A Mommy Blog About Raising Men, Not Boys.

Saturday, September 10, 2016

In Between Workouts and Coffee

I'm having one of those "both sides of the coin" Autism Mom mornings. I'm probably not actually supposed to capitalize those letters in Autism Mom but I'm going to as I think it should be a proper noun. Anything that can run the gauntlet from amazing to infuriating to fucking vile in less than six hours should be a proper noun.

Amazing is often my early AM hours. Usually Miles will steal into my room. If my husband hasn't come to bed yet (he's a night owl) Miles will sleep on his side and find his own comfy spot. But if it's after 6 am or so and the bed is fully occupied he slips beside me and will whisper "snuggle" to me. This morning he was drowsy and heavy lidded, not saying a word as he rested his head on my chest, just under my chin. His warm breath was on my neck as he wrapped an arm and a leg around me and I just rested there, holding him tight and feeling perfectly in love with him. I looked at his long lashes and his perfect pouty lips, and I couldn't remember a moment of him shrieking, tearing at his skin until he bled and then tearing some more. I couldn't remember him trying to hurt his siblings, or me, or breaking things because he could. I just see that baby they handed me, while his twin waited to be born, and I love him so much.

Infuriating usually pops up AROUND breakfast time. For whatever reason, despite his obvious DESIRE to eat, being told to eat often provokes rage. I've tried "suggesting". I've tried just mentioning there was food to other people. There is screaming, there is stomping. Sometimes he throws his food under the table (delightful). Today he apparently threw Cocoa Pebbles all over my dining room.


I have. About 10:42 this morning.

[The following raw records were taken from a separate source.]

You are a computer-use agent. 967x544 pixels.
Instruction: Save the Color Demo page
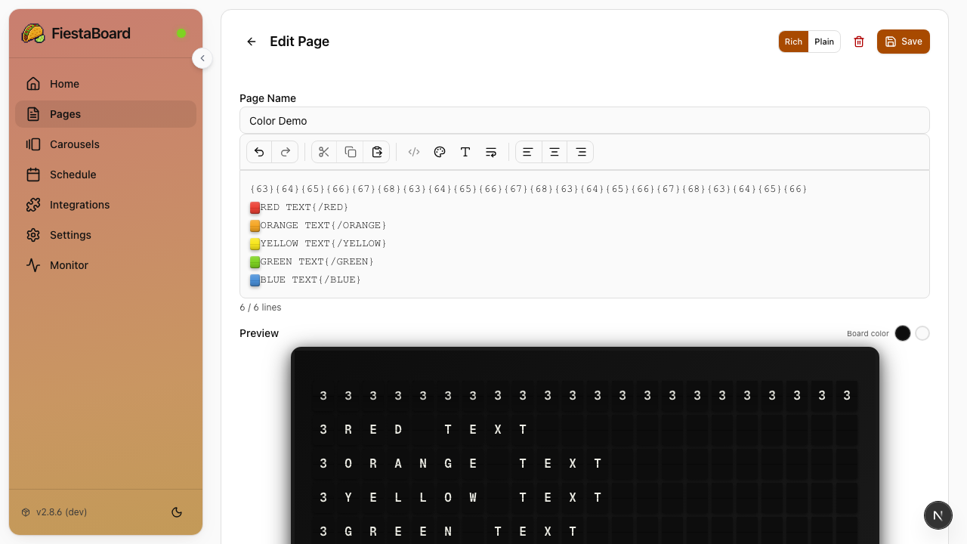904,42
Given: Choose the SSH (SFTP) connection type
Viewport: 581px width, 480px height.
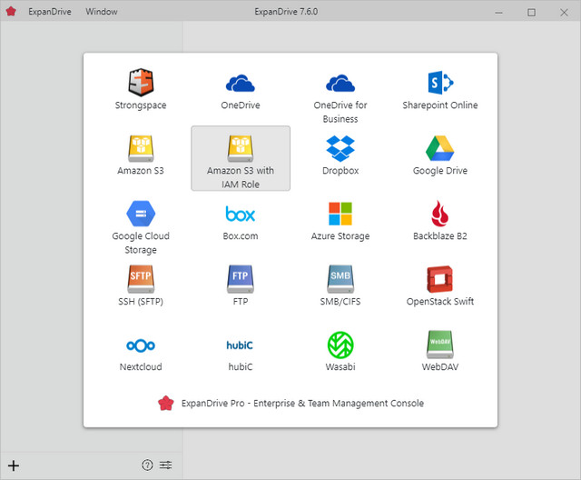Looking at the screenshot, I should pos(141,280).
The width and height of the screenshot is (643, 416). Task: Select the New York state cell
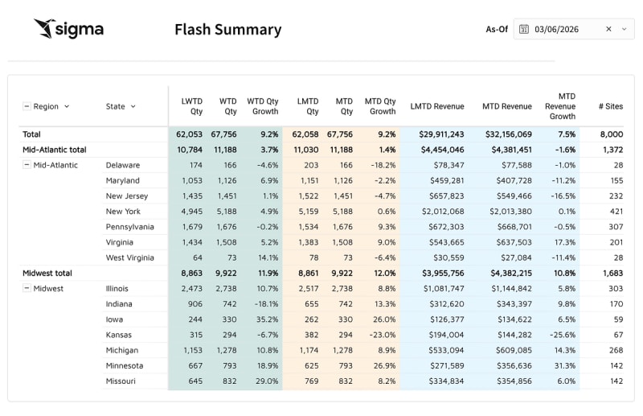tap(123, 212)
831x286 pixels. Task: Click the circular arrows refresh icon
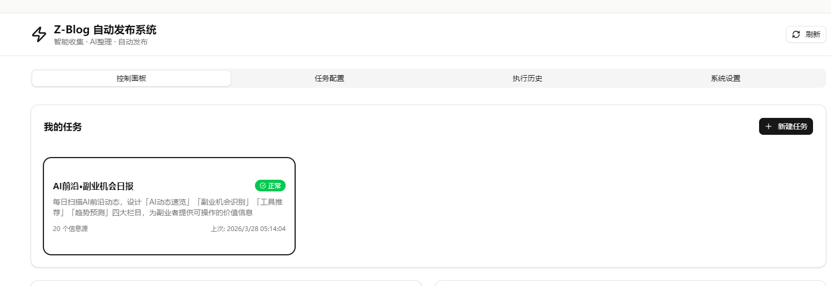(796, 34)
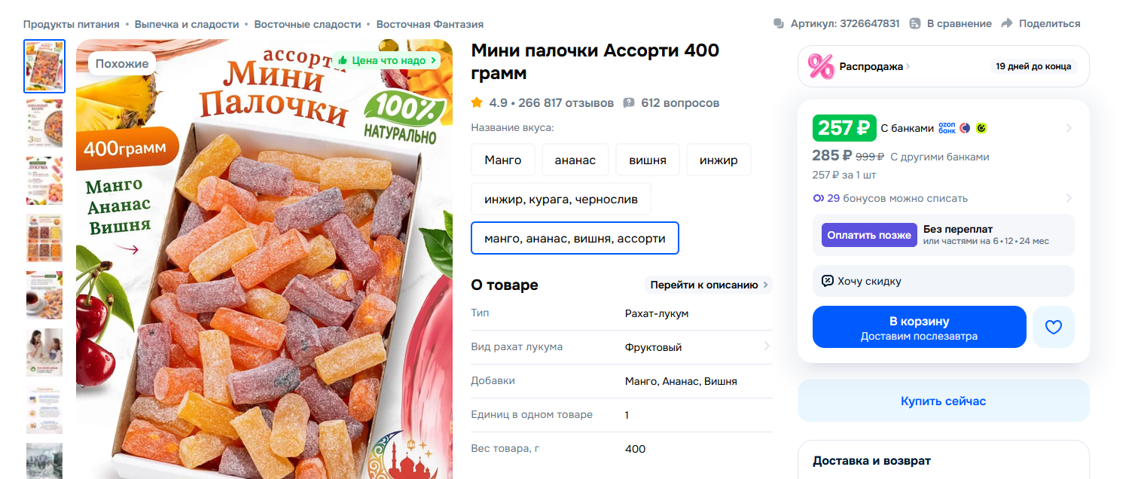Add item to favorites with heart icon
1138x479 pixels.
tap(1053, 327)
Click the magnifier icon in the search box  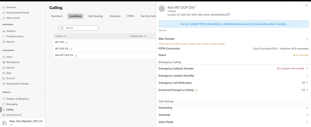[x=62, y=28]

I don't want to talk about it. Let's just say it's over.

Fucking vile would be a range of topics in the world of Autism Mom world. It's not stuff we like to talk about, and I'm not sure why. I've written about trying potty training. Our dislike of poop and pee being all over our house is generally why it gets discarded. We've failed again so that means we've got 12 year olds in diapers. We have 12 year olds who are HEADLONG INTO PUBERTY in diapers.

That is exactly as gross as you think it is.

I don't think of it as gross, really, as I'm doing what needs to be done. I think of it as a job that must happen and I must do it. These are my children and they need this help from me, the person who brought them into the world and didn't get their DNA quite right somehow. (No I don't blame me, well maybe I do because DNA but that's a different post). What I know is they need me to help them, and so no matter how gross what I have to deal with is - I divide it into the sub-parts of this job and I get it done. What are the sub-parts?

  • Prep
    • Get diapers
    • Get wipes
    • Get an extra pair of shorts (or 2)
    • Get a bag for the dirty diapers
    • Open the bathroom door so you don't have to touch it with your hands (because if you have poop all over your hands omg you can't get that fucking door open I promise you)
    • Get down the box of butt creams (yep)
  • Bring in child
    • Assess situation - wet or muddy?
    • Clean as necessary
    • Assess skin condition 
      • If needed refer to contents of butt creams and apply what is needed
      • If not needed clean appropriately
  • Put dirty diapers and wipes in bag. A walmart bag specifically
  • Put clean shorts on child if necessary (usually is)
  • Tie up bag and take to top of stairs so it can be carried away
  • Wash hands for an eternity. Then wash them again. Then use hand sanitizer. Sniff hands. Wash again if necessary.
  • Give child shorts to put on
  • Carry bag away and throw it in the garage trash can
  • Lather, rinse, repeat ad infinitum 
It becomes vile because...they are 12. They poop like men. They are anatomically becoming men. You ever tried to clean poop out of pubic hair? IT ISN'T FUCKING EASY FOLKS. 

It's noon now, and I will most likely experience two of those three feelings again before I walk out the door for my day. People will say things such as "I don't now how you do it." To which I'll just always tell you the same thing.

I don't have any fucking choice.

The coffee thief himself, surfing Youtube this morning.